Bruxelles, 31/03/2004 (Agence Europe) - Le social-démocrate allemand Willi Rothley a réagi avec indignation, dans un communiqué, au rejet par la Cour de justice européenne de son pourvoi en annulation de l'arrêt du Tribunal de première instance qui, le 26 février 2002, avait rejeté son recours contre la décision "OLAF" du Parlement européen. Cette décision, prise à la suite d'un accord interinstitutionnel Parlement/Conseil/Commission, permettait aux agents de l'Office européen de lutte anti-fraude de mener des enquêtes auprès des parlementaires européens (voir EUROPE d'hier, p.11).
Ainsi, proteste le député européen (qui avait présenté son recours avec 69 autres collègues), l'OLAF pourra effectuer des perquisitions dans les bureaux des députés européens et emporter des documents à tout moment sans devoir demander l'autorisation d'un juge, comme c'est le cas pour chaque citoyen d'un pays où l'Etat de droit est respecté.

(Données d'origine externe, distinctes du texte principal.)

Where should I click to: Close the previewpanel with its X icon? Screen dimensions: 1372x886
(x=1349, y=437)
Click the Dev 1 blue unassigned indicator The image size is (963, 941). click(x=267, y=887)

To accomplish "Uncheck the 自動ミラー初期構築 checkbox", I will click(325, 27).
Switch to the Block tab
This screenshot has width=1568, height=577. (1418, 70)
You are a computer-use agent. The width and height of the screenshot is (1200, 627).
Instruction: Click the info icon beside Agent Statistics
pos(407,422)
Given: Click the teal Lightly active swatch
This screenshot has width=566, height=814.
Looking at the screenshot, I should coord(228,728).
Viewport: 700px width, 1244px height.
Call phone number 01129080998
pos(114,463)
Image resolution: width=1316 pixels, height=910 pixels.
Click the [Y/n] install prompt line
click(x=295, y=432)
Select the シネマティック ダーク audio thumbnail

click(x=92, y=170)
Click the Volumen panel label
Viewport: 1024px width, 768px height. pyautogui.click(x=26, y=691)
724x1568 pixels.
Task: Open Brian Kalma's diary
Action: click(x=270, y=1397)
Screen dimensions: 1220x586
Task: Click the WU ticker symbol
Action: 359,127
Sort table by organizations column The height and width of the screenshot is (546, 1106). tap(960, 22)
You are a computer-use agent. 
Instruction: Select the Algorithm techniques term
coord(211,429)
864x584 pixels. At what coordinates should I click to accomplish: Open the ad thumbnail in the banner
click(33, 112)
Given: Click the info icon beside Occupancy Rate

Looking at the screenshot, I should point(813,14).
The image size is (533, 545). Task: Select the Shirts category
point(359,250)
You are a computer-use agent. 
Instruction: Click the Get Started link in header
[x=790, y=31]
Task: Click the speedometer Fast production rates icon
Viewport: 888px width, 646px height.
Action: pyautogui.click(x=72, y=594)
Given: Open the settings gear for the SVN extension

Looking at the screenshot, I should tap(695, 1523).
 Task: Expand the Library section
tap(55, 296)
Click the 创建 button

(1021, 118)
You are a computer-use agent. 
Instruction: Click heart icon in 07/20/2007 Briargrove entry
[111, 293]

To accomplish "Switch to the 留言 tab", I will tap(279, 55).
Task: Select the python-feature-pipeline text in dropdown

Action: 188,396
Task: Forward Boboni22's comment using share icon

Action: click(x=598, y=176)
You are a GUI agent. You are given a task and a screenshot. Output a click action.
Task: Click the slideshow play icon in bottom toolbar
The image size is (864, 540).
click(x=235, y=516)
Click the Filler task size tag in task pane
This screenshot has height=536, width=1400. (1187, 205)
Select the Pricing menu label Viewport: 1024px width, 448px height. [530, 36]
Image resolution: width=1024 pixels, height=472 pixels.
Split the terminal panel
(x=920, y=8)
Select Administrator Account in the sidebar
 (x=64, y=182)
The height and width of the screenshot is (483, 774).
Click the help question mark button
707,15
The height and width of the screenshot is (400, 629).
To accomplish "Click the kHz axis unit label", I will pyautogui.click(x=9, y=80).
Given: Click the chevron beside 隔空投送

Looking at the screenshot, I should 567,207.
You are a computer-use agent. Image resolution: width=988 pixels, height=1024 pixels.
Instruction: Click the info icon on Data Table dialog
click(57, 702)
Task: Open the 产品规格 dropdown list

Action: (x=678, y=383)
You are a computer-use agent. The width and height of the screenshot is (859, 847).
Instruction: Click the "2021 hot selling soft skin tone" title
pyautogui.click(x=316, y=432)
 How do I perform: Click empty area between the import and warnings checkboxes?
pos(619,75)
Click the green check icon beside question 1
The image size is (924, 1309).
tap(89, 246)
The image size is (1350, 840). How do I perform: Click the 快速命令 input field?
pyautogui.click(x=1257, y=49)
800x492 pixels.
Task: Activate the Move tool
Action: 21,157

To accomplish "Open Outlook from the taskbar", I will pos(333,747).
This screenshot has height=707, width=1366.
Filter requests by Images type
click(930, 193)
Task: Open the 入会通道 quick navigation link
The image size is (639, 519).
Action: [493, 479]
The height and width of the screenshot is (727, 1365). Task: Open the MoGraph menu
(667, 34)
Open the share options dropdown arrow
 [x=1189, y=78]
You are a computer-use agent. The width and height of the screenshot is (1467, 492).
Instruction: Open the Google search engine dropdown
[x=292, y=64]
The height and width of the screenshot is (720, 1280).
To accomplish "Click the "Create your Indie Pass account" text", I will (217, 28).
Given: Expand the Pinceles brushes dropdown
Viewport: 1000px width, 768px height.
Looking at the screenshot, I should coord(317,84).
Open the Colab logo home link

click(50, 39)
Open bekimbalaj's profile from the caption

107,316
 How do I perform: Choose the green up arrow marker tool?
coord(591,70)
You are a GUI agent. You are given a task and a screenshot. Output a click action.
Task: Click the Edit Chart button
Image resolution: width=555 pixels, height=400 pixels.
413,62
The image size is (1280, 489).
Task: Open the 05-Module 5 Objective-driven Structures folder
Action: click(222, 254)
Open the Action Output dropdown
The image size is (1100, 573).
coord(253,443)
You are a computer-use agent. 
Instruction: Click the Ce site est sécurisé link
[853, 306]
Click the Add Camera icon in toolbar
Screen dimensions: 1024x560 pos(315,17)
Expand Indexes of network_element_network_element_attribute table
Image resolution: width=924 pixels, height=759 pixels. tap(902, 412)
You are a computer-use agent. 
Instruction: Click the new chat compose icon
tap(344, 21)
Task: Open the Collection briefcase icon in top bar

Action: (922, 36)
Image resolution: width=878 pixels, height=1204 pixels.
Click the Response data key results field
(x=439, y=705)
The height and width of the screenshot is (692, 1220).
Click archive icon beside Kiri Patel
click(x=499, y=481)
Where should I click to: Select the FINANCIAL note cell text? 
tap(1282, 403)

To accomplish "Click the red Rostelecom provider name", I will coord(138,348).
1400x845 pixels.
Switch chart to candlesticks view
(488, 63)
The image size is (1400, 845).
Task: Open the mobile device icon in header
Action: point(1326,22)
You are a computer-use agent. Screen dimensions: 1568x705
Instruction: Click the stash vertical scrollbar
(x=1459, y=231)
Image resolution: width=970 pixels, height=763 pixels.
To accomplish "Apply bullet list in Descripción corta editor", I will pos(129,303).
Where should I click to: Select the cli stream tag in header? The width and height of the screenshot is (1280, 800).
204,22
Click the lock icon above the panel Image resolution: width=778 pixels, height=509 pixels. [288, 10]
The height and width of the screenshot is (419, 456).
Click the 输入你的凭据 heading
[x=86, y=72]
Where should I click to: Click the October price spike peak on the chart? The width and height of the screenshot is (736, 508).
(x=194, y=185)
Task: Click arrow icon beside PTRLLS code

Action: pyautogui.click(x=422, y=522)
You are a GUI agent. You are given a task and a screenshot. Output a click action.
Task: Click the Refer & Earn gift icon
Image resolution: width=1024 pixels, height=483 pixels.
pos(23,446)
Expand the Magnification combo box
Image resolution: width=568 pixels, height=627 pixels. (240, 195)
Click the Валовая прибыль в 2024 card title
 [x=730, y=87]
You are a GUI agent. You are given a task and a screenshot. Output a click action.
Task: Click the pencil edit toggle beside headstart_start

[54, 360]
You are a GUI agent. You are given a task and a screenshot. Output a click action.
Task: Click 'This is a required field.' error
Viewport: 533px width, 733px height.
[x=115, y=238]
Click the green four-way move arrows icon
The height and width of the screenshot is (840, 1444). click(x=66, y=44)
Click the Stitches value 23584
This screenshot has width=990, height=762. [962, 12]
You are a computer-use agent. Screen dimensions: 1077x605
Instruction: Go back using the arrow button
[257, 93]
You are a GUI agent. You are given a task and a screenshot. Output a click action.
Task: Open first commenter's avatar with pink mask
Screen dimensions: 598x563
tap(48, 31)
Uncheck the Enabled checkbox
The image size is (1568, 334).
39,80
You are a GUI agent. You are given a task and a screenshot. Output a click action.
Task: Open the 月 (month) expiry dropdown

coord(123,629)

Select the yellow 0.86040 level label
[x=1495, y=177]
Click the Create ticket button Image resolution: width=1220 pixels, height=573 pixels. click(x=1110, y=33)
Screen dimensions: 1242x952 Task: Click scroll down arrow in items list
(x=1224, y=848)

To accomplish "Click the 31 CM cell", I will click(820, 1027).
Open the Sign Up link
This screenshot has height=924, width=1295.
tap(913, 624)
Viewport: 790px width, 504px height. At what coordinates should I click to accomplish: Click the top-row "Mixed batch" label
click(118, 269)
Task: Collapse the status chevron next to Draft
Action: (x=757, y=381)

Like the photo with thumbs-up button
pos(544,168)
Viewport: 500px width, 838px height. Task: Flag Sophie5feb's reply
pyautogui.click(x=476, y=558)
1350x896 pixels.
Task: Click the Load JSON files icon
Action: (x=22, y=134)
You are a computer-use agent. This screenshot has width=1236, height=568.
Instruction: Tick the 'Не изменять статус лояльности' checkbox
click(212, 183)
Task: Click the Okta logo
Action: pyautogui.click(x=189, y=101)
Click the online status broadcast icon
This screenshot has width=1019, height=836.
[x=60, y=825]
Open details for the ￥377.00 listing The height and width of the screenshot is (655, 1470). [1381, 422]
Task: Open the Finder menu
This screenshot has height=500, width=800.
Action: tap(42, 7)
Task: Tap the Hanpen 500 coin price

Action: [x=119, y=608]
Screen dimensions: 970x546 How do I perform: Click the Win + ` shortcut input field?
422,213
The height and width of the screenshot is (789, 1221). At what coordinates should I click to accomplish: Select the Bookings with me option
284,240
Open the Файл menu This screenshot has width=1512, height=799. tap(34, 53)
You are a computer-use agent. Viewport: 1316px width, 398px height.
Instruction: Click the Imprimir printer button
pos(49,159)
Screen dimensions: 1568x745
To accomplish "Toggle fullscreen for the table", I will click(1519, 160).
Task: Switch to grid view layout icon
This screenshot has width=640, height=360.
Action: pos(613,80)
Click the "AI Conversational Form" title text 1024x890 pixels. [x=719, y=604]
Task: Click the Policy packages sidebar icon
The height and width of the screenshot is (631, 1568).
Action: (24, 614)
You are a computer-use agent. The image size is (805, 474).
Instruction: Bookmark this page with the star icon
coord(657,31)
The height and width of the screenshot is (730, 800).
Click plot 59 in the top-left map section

Cette décision était "prévisible, mais décevante", commente M.Rothley, qui rappelle: "le ministre italien des Affaires étrangères Franco Frattini, lorsque je l'ai rencontré à Rome en novembre dernier, m'avait dit que le problème d'assurer à tous les membres du Parlement la même protection de l'immunité n'avait même pas été abordé une seule fois par la Convention (sur la Constitution européenne) et qu'il ne pouvait donc pas être traité par la Conférence intergouvernementale". "Une Constitution, oui, mais pas de véritable Parlement ?", s'interroge dans ces conditions M.Rothley.